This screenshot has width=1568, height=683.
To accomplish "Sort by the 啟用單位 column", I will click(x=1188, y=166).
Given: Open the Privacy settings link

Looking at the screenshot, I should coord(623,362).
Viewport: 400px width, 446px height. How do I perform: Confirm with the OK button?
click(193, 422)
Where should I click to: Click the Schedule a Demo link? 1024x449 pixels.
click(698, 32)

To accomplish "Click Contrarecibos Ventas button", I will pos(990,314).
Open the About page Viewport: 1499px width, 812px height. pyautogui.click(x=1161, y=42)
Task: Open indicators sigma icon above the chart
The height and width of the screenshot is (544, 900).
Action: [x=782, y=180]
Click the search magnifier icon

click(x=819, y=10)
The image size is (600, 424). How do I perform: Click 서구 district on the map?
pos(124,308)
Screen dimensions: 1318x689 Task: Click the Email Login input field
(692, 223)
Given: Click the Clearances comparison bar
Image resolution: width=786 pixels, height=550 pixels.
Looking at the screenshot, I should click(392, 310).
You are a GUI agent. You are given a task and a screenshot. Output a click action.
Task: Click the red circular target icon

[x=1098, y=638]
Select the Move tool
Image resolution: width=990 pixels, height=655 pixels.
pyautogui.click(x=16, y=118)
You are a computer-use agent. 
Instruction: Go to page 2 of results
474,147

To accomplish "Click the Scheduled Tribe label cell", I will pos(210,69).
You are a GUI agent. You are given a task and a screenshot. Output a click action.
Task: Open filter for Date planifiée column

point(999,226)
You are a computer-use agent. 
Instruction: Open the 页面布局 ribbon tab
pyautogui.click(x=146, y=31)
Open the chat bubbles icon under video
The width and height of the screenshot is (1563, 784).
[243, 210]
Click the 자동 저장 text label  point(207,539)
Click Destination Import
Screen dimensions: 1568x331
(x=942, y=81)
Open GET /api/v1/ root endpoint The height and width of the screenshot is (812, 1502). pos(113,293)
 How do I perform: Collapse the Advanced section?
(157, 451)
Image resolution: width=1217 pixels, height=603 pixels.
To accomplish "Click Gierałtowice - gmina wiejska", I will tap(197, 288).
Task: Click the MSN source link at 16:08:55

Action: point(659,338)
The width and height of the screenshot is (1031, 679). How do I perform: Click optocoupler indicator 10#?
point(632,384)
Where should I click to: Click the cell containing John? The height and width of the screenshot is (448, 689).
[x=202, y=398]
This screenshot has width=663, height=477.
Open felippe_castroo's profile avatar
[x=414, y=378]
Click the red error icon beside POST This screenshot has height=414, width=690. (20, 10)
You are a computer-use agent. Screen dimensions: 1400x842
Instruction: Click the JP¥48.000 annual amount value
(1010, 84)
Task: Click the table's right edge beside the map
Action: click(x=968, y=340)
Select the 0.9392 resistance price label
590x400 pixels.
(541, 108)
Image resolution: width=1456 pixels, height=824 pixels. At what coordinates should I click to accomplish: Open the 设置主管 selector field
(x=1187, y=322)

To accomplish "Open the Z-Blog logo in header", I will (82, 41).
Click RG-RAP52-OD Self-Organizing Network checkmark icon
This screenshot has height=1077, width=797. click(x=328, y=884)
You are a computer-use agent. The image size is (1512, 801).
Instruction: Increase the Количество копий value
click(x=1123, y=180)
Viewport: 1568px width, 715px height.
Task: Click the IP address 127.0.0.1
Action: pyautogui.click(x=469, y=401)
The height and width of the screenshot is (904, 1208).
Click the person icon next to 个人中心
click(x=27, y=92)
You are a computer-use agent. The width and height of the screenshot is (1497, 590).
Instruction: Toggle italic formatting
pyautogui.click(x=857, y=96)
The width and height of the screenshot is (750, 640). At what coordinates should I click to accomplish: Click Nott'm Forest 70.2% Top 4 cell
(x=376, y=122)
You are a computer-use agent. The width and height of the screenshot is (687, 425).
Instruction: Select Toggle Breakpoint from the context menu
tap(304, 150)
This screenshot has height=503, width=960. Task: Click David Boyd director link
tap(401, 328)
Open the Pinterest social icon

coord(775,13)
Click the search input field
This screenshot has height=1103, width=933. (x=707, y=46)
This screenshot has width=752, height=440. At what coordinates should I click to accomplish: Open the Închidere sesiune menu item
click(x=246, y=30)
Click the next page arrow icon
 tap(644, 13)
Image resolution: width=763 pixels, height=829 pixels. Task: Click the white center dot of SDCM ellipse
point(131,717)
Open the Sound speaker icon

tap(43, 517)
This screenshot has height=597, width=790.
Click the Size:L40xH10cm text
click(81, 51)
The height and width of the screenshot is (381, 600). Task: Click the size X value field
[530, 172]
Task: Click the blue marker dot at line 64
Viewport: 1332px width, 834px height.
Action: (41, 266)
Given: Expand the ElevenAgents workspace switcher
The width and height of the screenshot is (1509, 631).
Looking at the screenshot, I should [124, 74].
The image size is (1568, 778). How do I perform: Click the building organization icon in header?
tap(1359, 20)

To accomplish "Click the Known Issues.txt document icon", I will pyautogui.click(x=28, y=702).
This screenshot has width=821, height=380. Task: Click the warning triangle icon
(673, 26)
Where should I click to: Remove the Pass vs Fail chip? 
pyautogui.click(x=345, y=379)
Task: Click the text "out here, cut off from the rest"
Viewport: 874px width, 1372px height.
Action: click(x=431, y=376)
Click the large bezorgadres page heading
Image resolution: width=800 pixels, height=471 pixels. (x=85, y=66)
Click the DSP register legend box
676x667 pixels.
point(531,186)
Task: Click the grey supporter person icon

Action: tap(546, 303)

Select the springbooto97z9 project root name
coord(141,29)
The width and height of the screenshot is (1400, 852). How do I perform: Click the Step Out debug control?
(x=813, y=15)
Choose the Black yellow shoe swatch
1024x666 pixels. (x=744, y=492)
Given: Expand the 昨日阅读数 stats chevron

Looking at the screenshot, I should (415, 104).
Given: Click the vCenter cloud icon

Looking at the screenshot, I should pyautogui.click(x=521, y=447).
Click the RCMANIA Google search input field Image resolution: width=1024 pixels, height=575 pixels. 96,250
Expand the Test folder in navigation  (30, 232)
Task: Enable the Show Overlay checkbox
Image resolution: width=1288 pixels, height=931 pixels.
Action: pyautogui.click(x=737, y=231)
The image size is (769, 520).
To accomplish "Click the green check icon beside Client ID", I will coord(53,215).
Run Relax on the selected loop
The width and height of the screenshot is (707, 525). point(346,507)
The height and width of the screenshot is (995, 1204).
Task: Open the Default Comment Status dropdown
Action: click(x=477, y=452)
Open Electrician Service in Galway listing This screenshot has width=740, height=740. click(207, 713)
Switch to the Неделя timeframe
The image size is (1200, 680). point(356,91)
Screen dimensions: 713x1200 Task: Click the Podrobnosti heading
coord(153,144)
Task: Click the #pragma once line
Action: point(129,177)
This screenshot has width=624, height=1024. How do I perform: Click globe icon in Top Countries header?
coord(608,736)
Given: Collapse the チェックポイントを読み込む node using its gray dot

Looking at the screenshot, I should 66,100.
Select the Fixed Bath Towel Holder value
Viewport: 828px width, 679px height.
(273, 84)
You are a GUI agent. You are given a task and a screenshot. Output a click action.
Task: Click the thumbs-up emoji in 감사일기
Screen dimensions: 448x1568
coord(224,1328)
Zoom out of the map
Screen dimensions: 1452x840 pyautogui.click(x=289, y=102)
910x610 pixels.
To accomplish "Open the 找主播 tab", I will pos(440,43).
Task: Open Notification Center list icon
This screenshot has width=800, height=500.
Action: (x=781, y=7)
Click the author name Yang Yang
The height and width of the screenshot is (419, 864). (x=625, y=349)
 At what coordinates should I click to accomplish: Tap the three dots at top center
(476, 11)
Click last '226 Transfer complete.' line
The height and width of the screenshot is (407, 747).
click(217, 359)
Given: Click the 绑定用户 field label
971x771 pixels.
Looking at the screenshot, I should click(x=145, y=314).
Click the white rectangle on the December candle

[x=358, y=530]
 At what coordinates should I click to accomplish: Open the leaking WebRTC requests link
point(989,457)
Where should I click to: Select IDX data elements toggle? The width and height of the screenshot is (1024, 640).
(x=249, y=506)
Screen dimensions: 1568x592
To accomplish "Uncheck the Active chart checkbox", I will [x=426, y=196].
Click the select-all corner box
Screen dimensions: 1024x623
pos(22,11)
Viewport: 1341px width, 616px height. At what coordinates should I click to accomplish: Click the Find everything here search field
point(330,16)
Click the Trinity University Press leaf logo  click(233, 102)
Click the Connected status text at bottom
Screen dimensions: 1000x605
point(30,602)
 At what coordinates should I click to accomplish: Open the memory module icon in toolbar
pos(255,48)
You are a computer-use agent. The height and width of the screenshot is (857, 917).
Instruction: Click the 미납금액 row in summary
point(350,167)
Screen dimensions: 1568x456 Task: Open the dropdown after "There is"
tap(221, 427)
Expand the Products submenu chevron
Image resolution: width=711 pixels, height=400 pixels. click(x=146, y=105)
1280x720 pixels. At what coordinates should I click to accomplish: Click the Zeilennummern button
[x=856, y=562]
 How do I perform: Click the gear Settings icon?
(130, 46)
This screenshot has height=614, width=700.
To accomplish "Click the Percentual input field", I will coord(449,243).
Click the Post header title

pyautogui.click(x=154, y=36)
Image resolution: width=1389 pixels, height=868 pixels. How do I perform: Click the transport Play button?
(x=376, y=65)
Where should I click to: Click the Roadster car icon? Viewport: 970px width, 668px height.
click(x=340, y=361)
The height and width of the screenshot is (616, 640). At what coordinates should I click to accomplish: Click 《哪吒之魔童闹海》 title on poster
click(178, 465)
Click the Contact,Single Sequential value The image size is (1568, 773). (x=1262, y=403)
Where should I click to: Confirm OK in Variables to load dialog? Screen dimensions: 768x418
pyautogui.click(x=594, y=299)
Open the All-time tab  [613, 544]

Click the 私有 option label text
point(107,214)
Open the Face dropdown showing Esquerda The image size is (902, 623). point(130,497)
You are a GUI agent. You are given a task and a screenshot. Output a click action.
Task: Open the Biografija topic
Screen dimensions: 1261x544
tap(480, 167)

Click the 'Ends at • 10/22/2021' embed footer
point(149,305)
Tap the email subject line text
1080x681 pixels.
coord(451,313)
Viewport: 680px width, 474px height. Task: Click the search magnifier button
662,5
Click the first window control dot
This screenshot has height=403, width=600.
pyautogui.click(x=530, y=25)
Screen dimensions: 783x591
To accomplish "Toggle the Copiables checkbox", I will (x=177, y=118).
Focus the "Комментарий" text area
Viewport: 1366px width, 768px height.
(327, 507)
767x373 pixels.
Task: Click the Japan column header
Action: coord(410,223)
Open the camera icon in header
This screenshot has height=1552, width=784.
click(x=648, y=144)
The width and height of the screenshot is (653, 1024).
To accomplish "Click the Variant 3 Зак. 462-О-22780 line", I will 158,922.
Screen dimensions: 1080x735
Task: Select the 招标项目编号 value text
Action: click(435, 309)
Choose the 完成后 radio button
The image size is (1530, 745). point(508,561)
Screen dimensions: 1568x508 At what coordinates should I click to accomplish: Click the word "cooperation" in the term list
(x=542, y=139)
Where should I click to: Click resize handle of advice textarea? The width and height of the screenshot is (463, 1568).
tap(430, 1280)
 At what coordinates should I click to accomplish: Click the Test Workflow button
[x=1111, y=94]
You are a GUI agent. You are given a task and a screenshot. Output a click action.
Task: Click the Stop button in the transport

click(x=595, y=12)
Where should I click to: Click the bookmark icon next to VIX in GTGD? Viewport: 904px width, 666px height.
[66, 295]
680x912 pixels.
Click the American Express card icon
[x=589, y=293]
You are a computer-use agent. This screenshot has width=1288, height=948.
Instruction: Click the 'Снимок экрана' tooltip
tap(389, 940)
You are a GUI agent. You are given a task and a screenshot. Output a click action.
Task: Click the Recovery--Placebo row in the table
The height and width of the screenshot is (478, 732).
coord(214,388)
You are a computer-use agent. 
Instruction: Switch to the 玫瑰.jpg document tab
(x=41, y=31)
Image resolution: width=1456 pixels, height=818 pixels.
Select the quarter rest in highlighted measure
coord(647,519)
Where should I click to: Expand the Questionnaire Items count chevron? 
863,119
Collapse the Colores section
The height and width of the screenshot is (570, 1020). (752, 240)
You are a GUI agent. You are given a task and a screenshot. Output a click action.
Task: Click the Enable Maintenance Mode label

## Directions for this task
For the string "computer", filter the data and copy out each line where it occurs.

## Expected answer
You are a computer-use agent. 
You are a computer-use agent. 
You are a computer-use agent. Screen dimensions: 1400x842
You are a computer-use agent. The image size is (1512, 801).
You are a computer-use agent. The width and height of the screenshot is (1497, 590).
You are a computer-use agent. The width and height of the screenshot is (687, 425).
You are a computer-use agent. The height and width of the screenshot is (857, 917).
You are a computer-use agent. This screenshot has width=1288, height=948.
You are a computer-use agent. 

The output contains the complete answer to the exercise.